Todo el mundo le decía siempre que se mantuviera pura, pero nadie le había explicado de qué debía mantenerse pura. Sin embargo, sabía que era algo sobre sus pensamientos y su cuerpo. Las monjas del convento donde había pasado su niñez habían grabando en su mente que el cuerpo era una cosa asquerosa, imperfecta, y aún más el cuerpo de la mujer. Cuando la menstruación de Hinata había comenzado, la propia hermana Chiyo le había explicado que la sangre era una maldición que Dios había echado sobre las mujeres por sus pecados.

Hinata no sabía cuáles eran sus propios pecados, pero seguramente era culpable de un sinfín de ellos, considerando los calambres en la tripa que Dios le enviaba como castigo.

Perversamente, cuanto más le decían a Hinata que su cuerpo era repugnante y sucio, más curiosa se había vuelto sobre sus secretos. Era frustrante más allá de las palabras habitar tal caja hecha de carne y pecados, y no entender casi nada de las profundidades de depravación en las cuales podía caer la carne pecaminosa. Sin embargo, y a pesar de aquella curiosidad, no había hecho nada para explorarse sola.

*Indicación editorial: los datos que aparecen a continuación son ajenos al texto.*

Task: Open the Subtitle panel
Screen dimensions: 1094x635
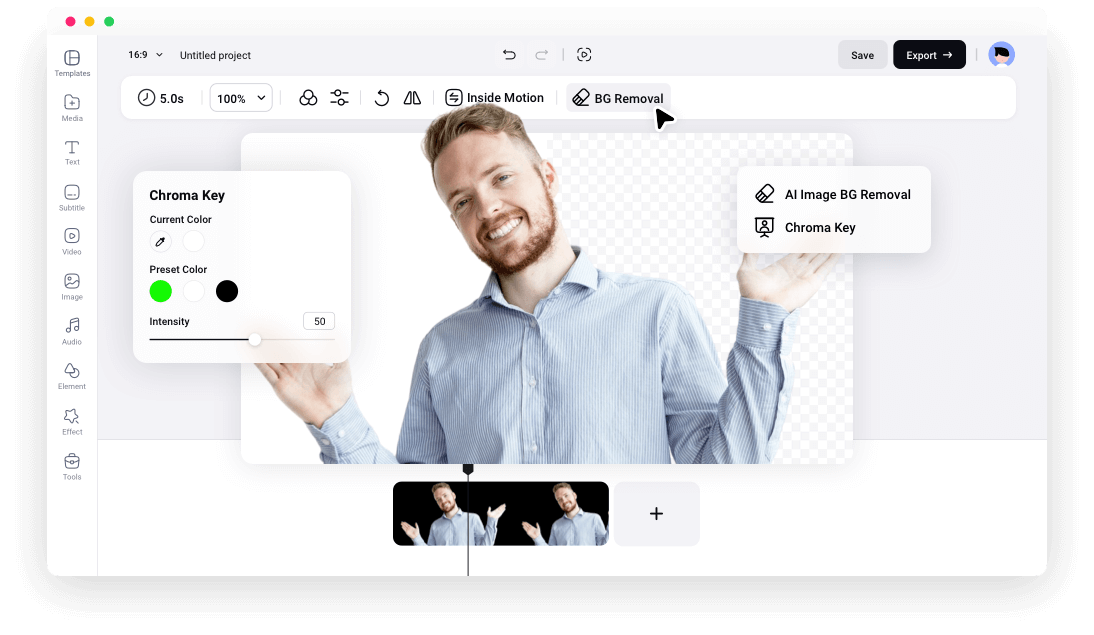Action: [x=71, y=197]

Se sentía repugnada por los olores de su propio cuerpo y su suciedad, y procuraba lavarse con frecuencia.

Si le preguntaba a la anciana y perpleja hermana Chiyo que era, exactamente, de lo que se suponía que se debía mantener pura, Chiyo le decía a menudo: «de pensamientos impuros». Entonces Chiyo parecería triste y decepcionada cuando la frustración de Hinata por la no respuesta la hacía preguntar cuanto jabón necesitaría para mantener sus pensamientos limpios, y como se suponía que lo conseguiría meter en su cabeza.